[WHAT YOU SHOULD DO] If a line in the data below contains "computer", copy it.

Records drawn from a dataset
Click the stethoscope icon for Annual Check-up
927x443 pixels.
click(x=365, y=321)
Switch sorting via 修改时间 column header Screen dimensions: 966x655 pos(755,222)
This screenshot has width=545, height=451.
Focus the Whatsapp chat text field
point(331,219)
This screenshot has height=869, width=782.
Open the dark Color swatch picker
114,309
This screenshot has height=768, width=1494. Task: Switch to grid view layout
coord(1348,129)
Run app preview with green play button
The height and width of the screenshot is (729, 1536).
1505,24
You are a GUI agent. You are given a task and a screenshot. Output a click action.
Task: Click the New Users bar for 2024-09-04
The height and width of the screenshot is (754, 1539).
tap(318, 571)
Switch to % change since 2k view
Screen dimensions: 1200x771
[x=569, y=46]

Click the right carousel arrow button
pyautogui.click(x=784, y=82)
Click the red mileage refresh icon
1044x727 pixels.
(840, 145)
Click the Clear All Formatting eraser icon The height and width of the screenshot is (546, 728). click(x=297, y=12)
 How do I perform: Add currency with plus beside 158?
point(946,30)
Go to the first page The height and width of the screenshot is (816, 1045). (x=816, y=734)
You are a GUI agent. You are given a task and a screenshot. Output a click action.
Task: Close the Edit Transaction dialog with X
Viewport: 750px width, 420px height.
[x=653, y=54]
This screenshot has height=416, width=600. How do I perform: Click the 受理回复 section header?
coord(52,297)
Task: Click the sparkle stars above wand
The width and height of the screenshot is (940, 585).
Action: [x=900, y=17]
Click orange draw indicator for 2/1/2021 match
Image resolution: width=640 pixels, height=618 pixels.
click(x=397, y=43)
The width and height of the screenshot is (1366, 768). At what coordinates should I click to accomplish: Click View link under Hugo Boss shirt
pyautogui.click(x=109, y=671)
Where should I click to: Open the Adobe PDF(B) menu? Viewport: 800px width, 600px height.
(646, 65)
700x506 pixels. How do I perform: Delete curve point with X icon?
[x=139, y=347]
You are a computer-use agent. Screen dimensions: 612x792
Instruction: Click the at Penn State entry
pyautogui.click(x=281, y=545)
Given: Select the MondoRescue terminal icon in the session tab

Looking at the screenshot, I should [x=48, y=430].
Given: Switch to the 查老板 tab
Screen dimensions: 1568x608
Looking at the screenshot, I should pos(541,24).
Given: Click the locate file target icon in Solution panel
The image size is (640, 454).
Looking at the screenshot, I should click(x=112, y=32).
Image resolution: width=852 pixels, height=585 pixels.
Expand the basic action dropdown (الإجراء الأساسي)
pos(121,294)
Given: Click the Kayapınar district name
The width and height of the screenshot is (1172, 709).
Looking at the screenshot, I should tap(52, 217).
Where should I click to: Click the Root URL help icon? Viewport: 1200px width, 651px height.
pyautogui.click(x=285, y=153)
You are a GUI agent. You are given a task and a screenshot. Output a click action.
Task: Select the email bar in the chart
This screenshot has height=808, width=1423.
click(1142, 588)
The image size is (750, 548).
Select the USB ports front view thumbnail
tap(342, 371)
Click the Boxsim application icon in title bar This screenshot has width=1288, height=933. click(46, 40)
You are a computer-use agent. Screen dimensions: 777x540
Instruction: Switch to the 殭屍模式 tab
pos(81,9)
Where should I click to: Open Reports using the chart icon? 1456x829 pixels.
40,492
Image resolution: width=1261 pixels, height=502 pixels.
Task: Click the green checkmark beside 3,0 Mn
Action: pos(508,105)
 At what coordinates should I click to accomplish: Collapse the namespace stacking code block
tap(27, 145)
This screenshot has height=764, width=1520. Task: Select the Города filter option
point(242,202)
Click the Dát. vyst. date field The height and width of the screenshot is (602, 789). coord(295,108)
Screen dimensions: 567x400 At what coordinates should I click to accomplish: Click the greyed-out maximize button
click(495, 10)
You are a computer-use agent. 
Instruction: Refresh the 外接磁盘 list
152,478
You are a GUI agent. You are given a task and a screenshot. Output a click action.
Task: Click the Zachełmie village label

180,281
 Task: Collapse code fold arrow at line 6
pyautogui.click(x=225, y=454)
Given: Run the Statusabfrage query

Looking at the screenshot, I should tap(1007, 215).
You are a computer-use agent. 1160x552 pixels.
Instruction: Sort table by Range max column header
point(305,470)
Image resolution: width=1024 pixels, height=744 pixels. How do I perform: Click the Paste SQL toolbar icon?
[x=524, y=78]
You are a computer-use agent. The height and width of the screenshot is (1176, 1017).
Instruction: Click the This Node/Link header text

[SOLUTION TO THIS PROBLEM]
You are a computer-use agent. Screen dimensions: 612x792
You are a computer-use agent. Screen dimensions: 777x540
You are a computer-use agent. 
You are a computer-use agent. 1160x552 pixels.
You are a computer-use agent. The height and width of the screenshot is (1176, 1017).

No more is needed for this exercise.